Internet Sales Taxes Are Inevitable
[Commentary] Online sales taxes is an issue in which the hyper-polarized politics of the 21st century give way to old-school deal-making, pragmatism, and parochialism. The issue at hand relates to what Tim Fernholz calls large-scale “accidental Internet tax evasion.”
Online shoppers have been engaged in it for the past 10–15 years. Most states and some municipalities in the United States depend on retail sales taxes for revenue. And if you look up those laws, you’ll find that in theory you’re generally supposed to pay sales taxes to the state where you live on everything you buy even if you got it from another state or bought it on the Internet. In practice, of course, nobody does this. Until recently, cross-border shopping wasn’t economically significant, and no enforcement mechanisms existed to compel you to pay taxes back in your home state.

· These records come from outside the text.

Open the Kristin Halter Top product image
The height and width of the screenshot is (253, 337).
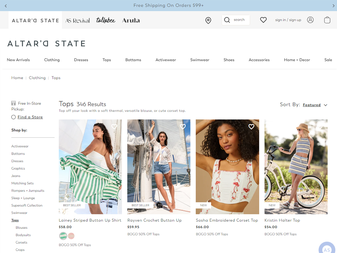pos(296,167)
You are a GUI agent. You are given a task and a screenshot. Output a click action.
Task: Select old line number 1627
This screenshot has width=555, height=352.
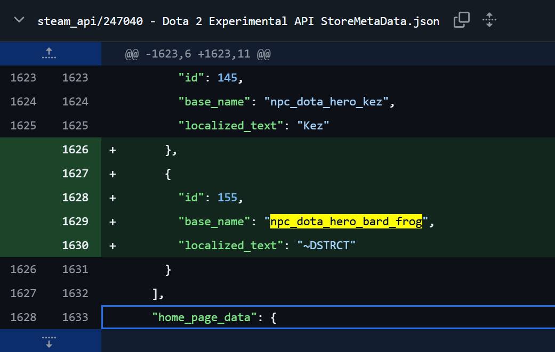(23, 293)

Then came the Internet. States are seeing their tax base melt away. Enter the Marketplace Fairness Act, enthusiastically pushed by big-box retail chains and Sen. Dick Durbin (D-IL). There’s a lot of clout behind taxing Internet sales. Even if it doesn’t pass the House this year, it’s hard to see the no-taxation coalition holding up in the long run. As a bonus, it even makes sense on the merits! E-commerce is great, but it shouldn’t just be a vehicle for tax evasion.